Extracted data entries
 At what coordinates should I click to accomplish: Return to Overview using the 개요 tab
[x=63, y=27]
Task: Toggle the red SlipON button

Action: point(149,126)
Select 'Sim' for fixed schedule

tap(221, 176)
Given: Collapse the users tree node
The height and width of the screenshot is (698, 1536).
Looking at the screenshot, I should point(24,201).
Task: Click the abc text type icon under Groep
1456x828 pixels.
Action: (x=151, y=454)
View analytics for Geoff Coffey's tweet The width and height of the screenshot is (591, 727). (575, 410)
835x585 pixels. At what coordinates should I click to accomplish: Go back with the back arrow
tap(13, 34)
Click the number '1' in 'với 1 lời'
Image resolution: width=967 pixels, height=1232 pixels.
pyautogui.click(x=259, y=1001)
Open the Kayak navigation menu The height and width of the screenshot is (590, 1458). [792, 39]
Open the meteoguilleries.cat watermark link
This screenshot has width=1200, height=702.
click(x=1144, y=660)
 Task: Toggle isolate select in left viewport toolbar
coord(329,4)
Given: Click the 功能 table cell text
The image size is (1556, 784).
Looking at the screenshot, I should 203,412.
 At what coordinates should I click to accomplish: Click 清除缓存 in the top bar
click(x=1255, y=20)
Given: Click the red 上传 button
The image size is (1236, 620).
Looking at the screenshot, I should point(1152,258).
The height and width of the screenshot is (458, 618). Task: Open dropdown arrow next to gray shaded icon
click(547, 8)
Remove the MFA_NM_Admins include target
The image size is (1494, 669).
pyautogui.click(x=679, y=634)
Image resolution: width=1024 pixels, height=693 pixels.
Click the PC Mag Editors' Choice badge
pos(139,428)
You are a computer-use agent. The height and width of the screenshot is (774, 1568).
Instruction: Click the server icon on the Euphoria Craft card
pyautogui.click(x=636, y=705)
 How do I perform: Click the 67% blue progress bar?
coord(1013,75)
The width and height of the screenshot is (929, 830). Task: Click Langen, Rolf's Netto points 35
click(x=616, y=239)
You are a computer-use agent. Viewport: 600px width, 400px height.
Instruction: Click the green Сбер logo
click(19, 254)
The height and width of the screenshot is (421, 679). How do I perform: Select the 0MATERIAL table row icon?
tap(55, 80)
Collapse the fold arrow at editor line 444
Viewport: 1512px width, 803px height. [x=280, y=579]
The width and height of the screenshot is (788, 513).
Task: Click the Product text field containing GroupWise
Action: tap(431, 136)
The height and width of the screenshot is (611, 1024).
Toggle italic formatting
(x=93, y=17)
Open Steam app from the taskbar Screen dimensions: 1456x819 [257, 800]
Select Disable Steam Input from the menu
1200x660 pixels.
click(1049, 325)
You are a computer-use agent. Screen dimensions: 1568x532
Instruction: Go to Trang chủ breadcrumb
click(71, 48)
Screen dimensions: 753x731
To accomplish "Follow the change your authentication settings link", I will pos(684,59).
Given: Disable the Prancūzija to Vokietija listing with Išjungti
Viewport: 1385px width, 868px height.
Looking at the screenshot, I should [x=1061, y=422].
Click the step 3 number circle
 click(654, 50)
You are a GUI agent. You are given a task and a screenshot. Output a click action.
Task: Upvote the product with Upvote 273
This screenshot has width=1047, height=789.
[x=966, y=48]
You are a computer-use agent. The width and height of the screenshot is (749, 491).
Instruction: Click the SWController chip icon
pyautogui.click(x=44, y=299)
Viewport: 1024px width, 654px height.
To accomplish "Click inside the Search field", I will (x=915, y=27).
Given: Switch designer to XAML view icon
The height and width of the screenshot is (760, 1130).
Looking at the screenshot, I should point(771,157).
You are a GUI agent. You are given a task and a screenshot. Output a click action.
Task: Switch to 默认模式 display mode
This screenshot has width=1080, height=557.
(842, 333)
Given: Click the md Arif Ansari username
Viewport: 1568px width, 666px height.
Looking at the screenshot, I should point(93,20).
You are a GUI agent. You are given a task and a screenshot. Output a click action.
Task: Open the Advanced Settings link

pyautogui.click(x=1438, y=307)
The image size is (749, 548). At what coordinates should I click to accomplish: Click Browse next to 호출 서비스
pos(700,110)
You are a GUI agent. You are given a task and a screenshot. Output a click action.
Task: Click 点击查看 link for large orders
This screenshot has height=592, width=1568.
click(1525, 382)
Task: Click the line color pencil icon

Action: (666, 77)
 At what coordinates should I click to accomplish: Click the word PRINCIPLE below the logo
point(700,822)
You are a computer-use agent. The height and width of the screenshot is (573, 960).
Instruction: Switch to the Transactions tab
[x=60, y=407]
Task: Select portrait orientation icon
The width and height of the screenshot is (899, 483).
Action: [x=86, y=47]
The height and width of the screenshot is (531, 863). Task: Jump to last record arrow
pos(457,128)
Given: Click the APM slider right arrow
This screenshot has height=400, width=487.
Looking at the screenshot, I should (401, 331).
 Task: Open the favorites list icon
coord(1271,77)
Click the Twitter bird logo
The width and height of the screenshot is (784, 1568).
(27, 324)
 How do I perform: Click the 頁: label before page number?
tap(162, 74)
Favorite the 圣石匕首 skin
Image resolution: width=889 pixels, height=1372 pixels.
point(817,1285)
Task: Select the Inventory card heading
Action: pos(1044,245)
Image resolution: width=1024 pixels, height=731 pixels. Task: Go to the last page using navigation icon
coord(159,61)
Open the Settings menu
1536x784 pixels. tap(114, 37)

- Exercise directions
Format the lines of the entries above as a numbered list, omitting any blank lines.

- Problem solution
1.  At what coordinates should I click to accomplish: Return to Overview using the 개요 tab
2. [x=63, y=27]
3. Task: Toggle the red SlipON button
4. Action: point(149,126)
5. Select 'Sim' for fixed schedule
6. tap(221, 176)
7. Given: Collapse the users tree node
8. The height and width of the screenshot is (698, 1536).
9. Looking at the screenshot, I should point(24,201).
10. Task: Click the abc text type icon under Groep
11. 1456x828 pixels.
12. Action: (x=151, y=454)
13. View analytics for Geoff Coffey's tweet The width and height of the screenshot is (591, 727). (575, 410)
14. 835x585 pixels. At what coordinates should I click to accomplish: Go back with the back arrow
15. tap(13, 34)
16. Click the number '1' in 'với 1 lời'
17. Image resolution: width=967 pixels, height=1232 pixels.
18. pyautogui.click(x=259, y=1001)
19. Open the Kayak navigation menu The height and width of the screenshot is (590, 1458). [792, 39]
20. Open the meteoguilleries.cat watermark link
21. This screenshot has width=1200, height=702.
22. click(x=1144, y=660)
23.  Task: Toggle isolate select in left viewport toolbar
24. coord(329,4)
25. Given: Click the 功能 table cell text
26. The image size is (1556, 784).
27. Looking at the screenshot, I should 203,412.
28.  At what coordinates should I click to accomplish: Click 清除缓存 in the top bar
29. click(x=1255, y=20)
30. Given: Click the red 上传 button
31. The image size is (1236, 620).
32. Looking at the screenshot, I should point(1152,258).
33. The height and width of the screenshot is (458, 618). Task: Open dropdown arrow next to gray shaded icon
34. click(547, 8)
35. Remove the MFA_NM_Admins include target
36. The image size is (1494, 669).
37. pyautogui.click(x=679, y=634)
38. Image resolution: width=1024 pixels, height=693 pixels.
39. Click the PC Mag Editors' Choice badge
40. pos(139,428)
41. You are a computer-use agent. The height and width of the screenshot is (774, 1568).
42. Instruction: Click the server icon on the Euphoria Craft card
43. pyautogui.click(x=636, y=705)
44.  How do I perform: Click the 67% blue progress bar?
45. coord(1013,75)
46. The width and height of the screenshot is (929, 830). Task: Click Langen, Rolf's Netto points 35
47. click(x=616, y=239)
48. You are a computer-use agent. Viewport: 600px width, 400px height.
49. Instruction: Click the green Сбер logo
50. click(19, 254)
51. The height and width of the screenshot is (421, 679). How do I perform: Select the 0MATERIAL table row icon?
52. tap(55, 80)
53. Collapse the fold arrow at editor line 444
54. Viewport: 1512px width, 803px height. [x=280, y=579]
55. The width and height of the screenshot is (788, 513).
56. Task: Click the Product text field containing GroupWise
57. Action: tap(431, 136)
58. The height and width of the screenshot is (611, 1024).
59. Toggle italic formatting
60. (x=93, y=17)
61. Open Steam app from the taskbar Screen dimensions: 1456x819 [257, 800]
62. Select Disable Steam Input from the menu
63. 1200x660 pixels.
64. click(1049, 325)
65. You are a computer-use agent. Screen dimensions: 1568x532
66. Instruction: Go to Trang chủ breadcrumb
67. click(71, 48)
68. Screen dimensions: 753x731
69. To accomplish "Follow the change your authentication settings link", I will pos(684,59).
70. Given: Disable the Prancūzija to Vokietija listing with Išjungti
71. Viewport: 1385px width, 868px height.
72. Looking at the screenshot, I should [x=1061, y=422].
73. Click the step 3 number circle
74.  click(654, 50)
75. You are a GUI agent. You are given a task and a screenshot. Output a click action.
76. Task: Upvote the product with Upvote 273
77. This screenshot has width=1047, height=789.
78. [x=966, y=48]
79. You are a computer-use agent. The width and height of the screenshot is (749, 491).
80. Instruction: Click the SWController chip icon
81. pyautogui.click(x=44, y=299)
82. Viewport: 1024px width, 654px height.
83. To accomplish "Click inside the Search field", I will (x=915, y=27).
84. Given: Switch designer to XAML view icon
85. The height and width of the screenshot is (760, 1130).
86. Looking at the screenshot, I should point(771,157).
87. You are a GUI agent. You are given a task and a screenshot. Output a click action.
88. Task: Switch to 默认模式 display mode
89. This screenshot has width=1080, height=557.
90. (842, 333)
91. Given: Click the md Arif Ansari username
92. Viewport: 1568px width, 666px height.
93. Looking at the screenshot, I should point(93,20).
94. You are a GUI agent. You are given a task and a screenshot. Output a click action.
95. Task: Open the Advanced Settings link
96. pyautogui.click(x=1438, y=307)
97. The image size is (749, 548). At what coordinates should I click to accomplish: Click Browse next to 호출 서비스
98. pos(700,110)
99. You are a GUI agent. You are given a task and a screenshot. Output a click action.
100. Task: Click 点击查看 link for large orders
101. This screenshot has height=592, width=1568.
102. click(1525, 382)
103. Task: Click the line color pencil icon
104. Action: (666, 77)
105.  At what coordinates should I click to accomplish: Click the word PRINCIPLE below the logo
106. point(700,822)
107. You are a computer-use agent. The height and width of the screenshot is (573, 960).
108. Instruction: Switch to the Transactions tab
109. [x=60, y=407]
110. Task: Select portrait orientation icon
111. The width and height of the screenshot is (899, 483).
112. Action: [x=86, y=47]
113. The height and width of the screenshot is (531, 863). Task: Jump to last record arrow
114. pos(457,128)
115. Given: Click the APM slider right arrow
116. This screenshot has height=400, width=487.
117. Looking at the screenshot, I should (401, 331).
118.  Task: Open the favorites list icon
119. coord(1271,77)
120. Click the Twitter bird logo
121. The width and height of the screenshot is (784, 1568).
122. (27, 324)
123.  How do I perform: Click the 頁: label before page number?
124. tap(162, 74)
125. Favorite the 圣石匕首 skin
126. Image resolution: width=889 pixels, height=1372 pixels.
127. point(817,1285)
128. Task: Select the Inventory card heading
129. Action: pos(1044,245)
130. Image resolution: width=1024 pixels, height=731 pixels. Task: Go to the last page using navigation icon
131. coord(159,61)
132. Open the Settings menu
133. 1536x784 pixels. tap(114, 37)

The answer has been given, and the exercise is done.